SYED ALI RAZA BUKHARI: I think in the global perspective, Pakistan’s mutual funds industry is at an infancy stage and there is a very long way ahead of us. Not in terms of AUMs alone, but the much needed breadth and advancements in our offerings as well. Currently we are a mere $7 billion industry, roughly around 2% of the GDP, whereas the developed world has surpassed AUMs worth trillions of dollars reaching more than 50% of their GDPs. Our neighbors alone stand at $500 billion, around 19% of their GDP. China’s AUMs stand at a whopping $3,500 billion, roughly converting to 22% of their GDP. Around 50% of the Global AUMs i.e. approx. $36,000 billion, are managed by the US alone.
So in totality, I don’t think we would make much of sense in the global or regional perspective. However in isolation, our growth over the past few years has been celebratory and there is indeed a promising future for our mutual funds industry right before us. A lot of work and man hours are being put in to create competitive and robust market policies, products along with swift onboarding digital processes to generate the much needed snow ball effect so that we may also stand at par in the regional perspective someday soon.

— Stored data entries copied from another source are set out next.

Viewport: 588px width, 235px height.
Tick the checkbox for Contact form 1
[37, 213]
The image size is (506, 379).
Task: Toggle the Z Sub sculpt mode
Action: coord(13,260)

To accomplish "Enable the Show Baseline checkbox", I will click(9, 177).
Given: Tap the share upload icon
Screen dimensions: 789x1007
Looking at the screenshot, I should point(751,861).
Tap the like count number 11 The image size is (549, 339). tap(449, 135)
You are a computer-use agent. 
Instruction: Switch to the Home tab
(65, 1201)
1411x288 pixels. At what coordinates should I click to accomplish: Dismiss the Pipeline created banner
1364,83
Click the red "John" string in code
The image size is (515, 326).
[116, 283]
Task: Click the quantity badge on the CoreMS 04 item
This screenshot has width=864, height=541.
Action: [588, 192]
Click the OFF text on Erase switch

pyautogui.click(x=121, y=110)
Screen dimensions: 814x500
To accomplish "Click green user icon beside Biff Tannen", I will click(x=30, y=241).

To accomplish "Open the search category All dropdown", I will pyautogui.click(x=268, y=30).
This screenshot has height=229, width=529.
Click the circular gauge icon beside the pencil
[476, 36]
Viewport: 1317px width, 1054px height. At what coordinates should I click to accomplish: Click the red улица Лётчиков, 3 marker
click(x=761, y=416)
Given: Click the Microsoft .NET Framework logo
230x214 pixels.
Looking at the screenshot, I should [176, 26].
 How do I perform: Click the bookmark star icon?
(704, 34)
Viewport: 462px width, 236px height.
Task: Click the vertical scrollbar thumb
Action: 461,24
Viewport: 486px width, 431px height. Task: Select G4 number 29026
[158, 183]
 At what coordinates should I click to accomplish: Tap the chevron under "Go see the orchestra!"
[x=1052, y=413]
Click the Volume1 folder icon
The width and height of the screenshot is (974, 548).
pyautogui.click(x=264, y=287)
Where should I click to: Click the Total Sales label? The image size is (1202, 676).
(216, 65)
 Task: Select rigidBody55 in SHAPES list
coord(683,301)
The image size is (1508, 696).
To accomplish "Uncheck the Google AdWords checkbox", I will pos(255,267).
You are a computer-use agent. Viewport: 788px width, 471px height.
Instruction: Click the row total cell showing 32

PAGE: Are the current policies favorable for the investors?
SYED ALI RAZA BUKHARI: There seem to be no apparent deficiency in the policies for investors. The much needed enhanced KYC/CDD structures may be felt as a deterrent or say a cumbersome process for some savvy investors. However, in totality, the investors are well protected under a well-regulated mutual funds industry. More to do with policies, I would rather point attention towards upgrading advanced inclusion strategies and robust structures.
Remaining within the prevalent policy ambit, digitalization of financial services is already picking up pace and shall be the core of our industry in the very near future. Our digital onboarding processes are being simplified and centralized with one window KYC procedures. RDA, Wallets and CDC accounts are paving way into creating ease for the investors of mutual funds through integrated efforts. So all in all, I think we are headed in the right direction and though these digital footprints may take some constructive time to create the much needed footfall, but I know it eventually will.
PAGE: What is your perspective about the economic problems on the performance of mutual funds sector?
SYED ALI RAZA BUKHARI: I would not say that we are immune to economic turmoil, however certain things do come as a blessing in disguise. The only economic problem that we face under the prevalent circumstances is inflation that eats away the propensity of savings. Despite of the fact of looming economic conditions, the higher interest rates nonetheless have attracted investors towards money market funds, because of lower competitive performance from other asset classes at the moment. However, those who understand the true essence of investments, it is always the right time to take long term equity exposure with a mix towards fixed income/money market funds. As gradually the interest rate hike starts to taper-off, other asset classes would start becoming viable in terms of locking higher rate of returns and taking exposure at relatively lower costs then. So all in all, every economic cycle has its own pros and cons that need to be addressed and capitalized through a professional who understands the investment management business and make that curve viable for the investors.